What Operational Chaos Actually Looks Like
It rarely arrives as a single dramatic failure. It accumulates quietly, in ways that become so familiar that business owners stop noticing them.
Consider the stockkeeper who has been with a company for six years. He knows the warehouse by memory. He knows where everything is, when to reorder, which suppliers are reliable. Then he resigns. Or falls ill. Or simply asks for a salary increase that the business cannot afford. Suddenly, operations grind to a halt. Not because the business lacked inventory. But because the inventory existed only in one person’s head.
Or consider the business owner who has not taken a real holiday in three years. Every time she tries to step away, something falls apart like a client query that only she can answer, an approval that only she can give, a report that only she knows how to generate. She is not indispensable because she is exceptional. She is indispensable because her business has never been given proper systems. Everything runs through her because there is nowhere else for it to run.

Work request → Repeat, word for word, the part of the passage about operational chaos between "Consider the stockkeeper" and "one person’s head.", inclusive. Rely only on the passage about operational chaos.

Saved entries

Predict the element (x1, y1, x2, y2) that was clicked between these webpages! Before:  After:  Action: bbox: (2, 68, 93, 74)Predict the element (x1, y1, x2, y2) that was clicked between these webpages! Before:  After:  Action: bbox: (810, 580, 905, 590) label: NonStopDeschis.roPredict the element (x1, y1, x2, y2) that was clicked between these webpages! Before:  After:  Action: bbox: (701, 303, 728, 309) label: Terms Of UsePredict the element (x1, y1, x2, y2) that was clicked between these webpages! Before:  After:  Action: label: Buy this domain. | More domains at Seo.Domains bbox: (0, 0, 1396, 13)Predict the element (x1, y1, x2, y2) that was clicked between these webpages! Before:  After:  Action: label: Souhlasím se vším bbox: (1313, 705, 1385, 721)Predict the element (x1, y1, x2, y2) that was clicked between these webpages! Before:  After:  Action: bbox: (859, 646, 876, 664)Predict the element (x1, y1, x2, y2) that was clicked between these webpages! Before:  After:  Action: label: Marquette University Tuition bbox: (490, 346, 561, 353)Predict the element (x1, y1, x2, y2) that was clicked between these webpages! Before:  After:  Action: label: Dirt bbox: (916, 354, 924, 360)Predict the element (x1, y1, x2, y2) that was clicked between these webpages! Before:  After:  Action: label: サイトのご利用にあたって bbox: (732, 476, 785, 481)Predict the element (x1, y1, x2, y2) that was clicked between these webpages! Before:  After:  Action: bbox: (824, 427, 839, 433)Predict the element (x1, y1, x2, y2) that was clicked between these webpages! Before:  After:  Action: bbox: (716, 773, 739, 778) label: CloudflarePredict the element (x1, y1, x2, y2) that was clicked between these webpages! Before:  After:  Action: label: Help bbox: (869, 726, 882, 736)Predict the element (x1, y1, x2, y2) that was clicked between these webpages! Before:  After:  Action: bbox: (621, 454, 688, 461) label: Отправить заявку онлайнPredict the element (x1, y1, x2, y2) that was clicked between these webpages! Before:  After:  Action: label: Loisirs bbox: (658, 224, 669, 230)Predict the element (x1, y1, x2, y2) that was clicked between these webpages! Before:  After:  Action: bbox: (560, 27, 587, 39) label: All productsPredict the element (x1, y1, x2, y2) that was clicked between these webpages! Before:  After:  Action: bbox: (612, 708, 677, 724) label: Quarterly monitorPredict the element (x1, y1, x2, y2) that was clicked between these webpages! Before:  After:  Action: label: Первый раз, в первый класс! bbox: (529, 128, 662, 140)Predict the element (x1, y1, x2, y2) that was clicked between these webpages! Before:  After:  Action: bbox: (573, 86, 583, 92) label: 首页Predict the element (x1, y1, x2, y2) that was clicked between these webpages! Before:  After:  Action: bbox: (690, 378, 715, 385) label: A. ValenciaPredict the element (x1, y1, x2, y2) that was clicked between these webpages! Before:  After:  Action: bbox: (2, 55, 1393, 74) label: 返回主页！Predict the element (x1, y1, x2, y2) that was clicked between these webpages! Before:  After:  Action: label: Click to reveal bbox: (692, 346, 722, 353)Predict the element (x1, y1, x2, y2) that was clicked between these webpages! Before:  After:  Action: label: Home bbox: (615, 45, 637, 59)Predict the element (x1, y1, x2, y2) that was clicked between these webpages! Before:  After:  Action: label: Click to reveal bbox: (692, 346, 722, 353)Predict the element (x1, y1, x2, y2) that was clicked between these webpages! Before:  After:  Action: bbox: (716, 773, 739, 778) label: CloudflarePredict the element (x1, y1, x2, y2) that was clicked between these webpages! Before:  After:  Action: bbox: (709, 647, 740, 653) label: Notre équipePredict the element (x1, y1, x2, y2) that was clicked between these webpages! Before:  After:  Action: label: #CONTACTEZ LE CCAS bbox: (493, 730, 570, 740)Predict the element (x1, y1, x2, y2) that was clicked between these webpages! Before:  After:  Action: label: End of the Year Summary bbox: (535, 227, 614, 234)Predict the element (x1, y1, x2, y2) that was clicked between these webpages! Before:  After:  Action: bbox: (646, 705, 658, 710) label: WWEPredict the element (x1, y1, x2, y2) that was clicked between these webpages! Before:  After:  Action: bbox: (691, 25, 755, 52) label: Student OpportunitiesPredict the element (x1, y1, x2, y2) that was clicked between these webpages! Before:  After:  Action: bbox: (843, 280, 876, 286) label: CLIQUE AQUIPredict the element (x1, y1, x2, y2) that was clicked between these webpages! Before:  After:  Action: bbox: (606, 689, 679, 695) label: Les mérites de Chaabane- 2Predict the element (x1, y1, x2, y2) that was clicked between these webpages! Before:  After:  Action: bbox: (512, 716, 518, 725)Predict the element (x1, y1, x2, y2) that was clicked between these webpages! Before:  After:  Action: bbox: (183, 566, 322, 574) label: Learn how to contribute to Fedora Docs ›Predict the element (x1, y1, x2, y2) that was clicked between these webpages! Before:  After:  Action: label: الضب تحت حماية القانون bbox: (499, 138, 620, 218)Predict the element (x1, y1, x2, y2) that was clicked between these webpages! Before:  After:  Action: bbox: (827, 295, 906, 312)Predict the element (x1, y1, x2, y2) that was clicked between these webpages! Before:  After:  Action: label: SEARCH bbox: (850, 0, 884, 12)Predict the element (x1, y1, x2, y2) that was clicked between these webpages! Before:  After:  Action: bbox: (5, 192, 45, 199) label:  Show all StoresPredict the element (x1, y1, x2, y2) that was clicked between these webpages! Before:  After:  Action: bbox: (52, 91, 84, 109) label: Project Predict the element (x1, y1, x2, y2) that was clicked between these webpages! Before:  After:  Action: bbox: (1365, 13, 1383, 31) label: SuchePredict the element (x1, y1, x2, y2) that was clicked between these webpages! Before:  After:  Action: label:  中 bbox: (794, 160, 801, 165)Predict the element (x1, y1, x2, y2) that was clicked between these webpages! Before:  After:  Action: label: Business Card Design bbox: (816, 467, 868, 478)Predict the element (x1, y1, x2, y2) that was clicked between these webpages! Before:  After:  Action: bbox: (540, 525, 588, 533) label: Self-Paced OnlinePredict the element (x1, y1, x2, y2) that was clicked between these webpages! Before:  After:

Exercise solution →
Consider the stockkeeper who has been with a company for six years. He knows the warehouse by memory. He knows where everything is, when to reorder, which suppliers are reliable. Then he resigns. Or falls ill. Or simply asks for a salary increase that the business cannot afford. Suddenly, operations grind to a halt. Not because the business lacked inventory. But because the inventory existed only in one person’s head.